Patient factors related to care utilization are more difficult to extrapolate from this study. Overall, demographics were similar between the VA patients with SCI and the general VA population. When comparing veterans with paraplegia to those with tetraplegia, those with paraplegia were only slightly more likely to have a diagnosis of CTS. We expected that this difference would be greater and people with tetraplegia would have much lower rates of CTS given that some would not have the strength to propel a wheelchair, bear weight, or have functional median nerves. Numerous studies have evaluated CTS in individuals with SCI below T1. However, studies on CTS in people with tetraplegia and assessing interaction of CTS with mobility status are lacking. Additional studies, between individuals with paraplegia versus tetraplegia, identifying differences in wrist position with wheelchair propulsion may elucidate this lack of significant difference.
It is known that upper-extremity function is critical to people with SCI. Such individuals rank the function of the upper limb as their most important residual function, more so than bowel, bladder, or sexual function.27 Although patients with SCI may want definitive treatment for their upper-extremity pain, they may also be hesitant to lose their sole source of mobility for several weeks or risk a more permanent surgical complication. Subjective measures, however, were not a part of our study. Future research should focus on potential patient perceptions of CTR.
An inherent limitation of this study lies in the data source utilized (NPCD). As Smith et al.18 identified, only 32.6% of SCI veterans were included in all three of the VA SCI data groups evaluated (ARC, SCD Registry, NPCD flag). The data source for this study surely did not capture all veterans with SCI. Although limited, the VA data still provide insights into care of a large cohort of patients with SCI.

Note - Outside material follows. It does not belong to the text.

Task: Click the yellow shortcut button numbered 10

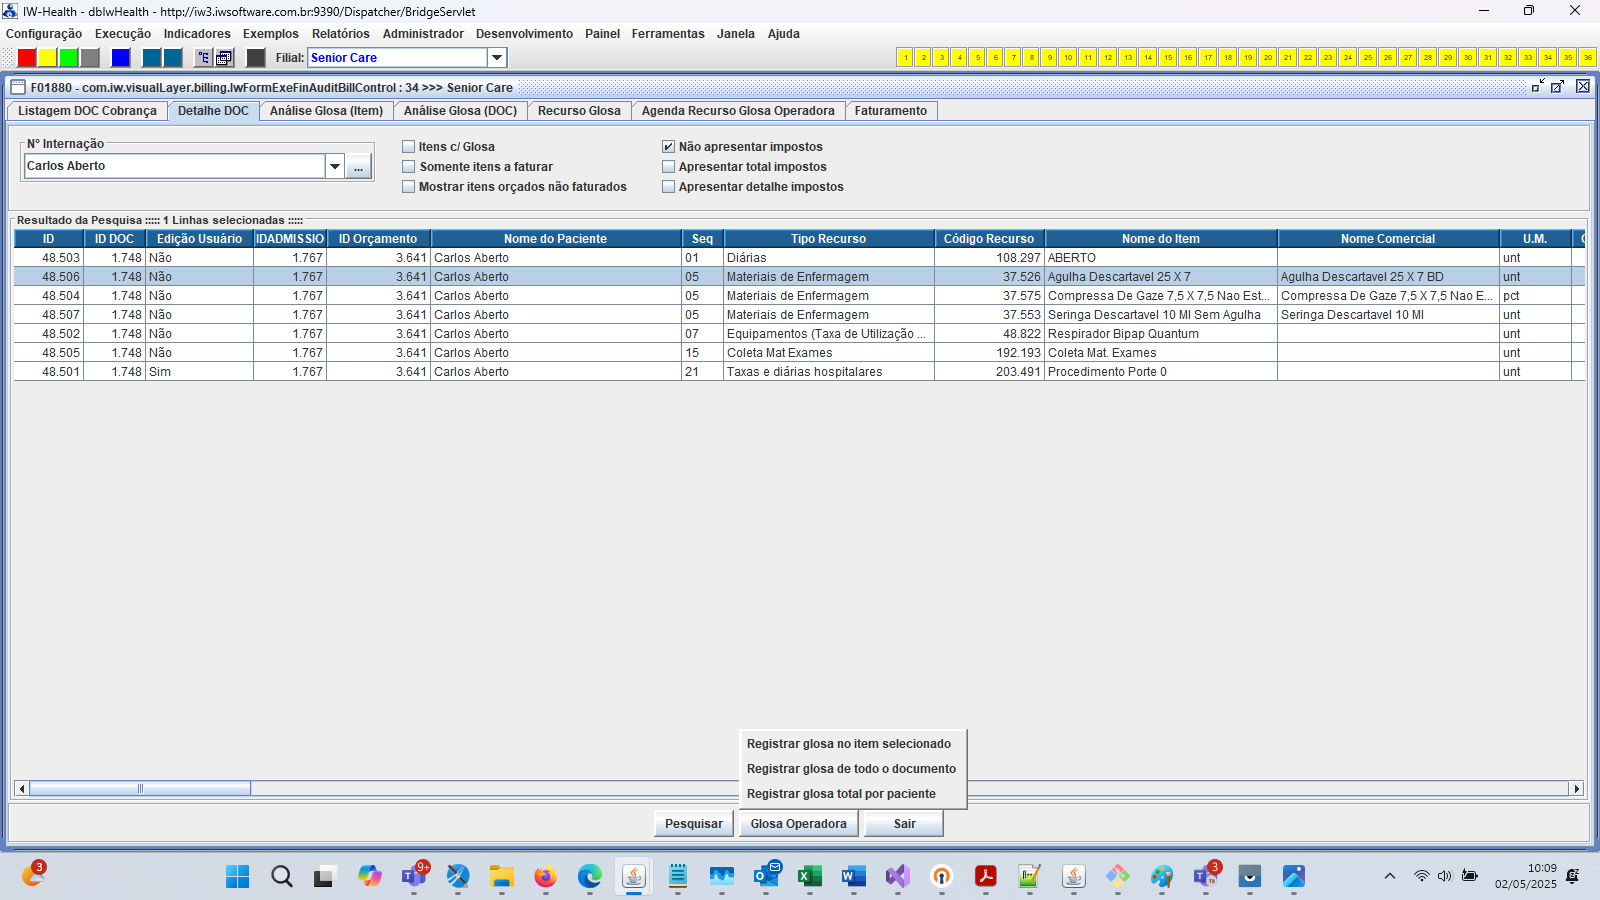Action: pos(1067,58)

This study showed lower-than-expected rates of diagnosis and surgical intervention for CTS in a large cohort of people with SCI. The next steps will be to better understand potential barriers to diagnosis and treatment so that strategies can be implemented to improve patient care.
Dr Curtin is supported by the VHA RR&D Career Development Award.
The views expressed in this article are those of the authors and do not necessarily represent the views of the Department of Veterans Affairs.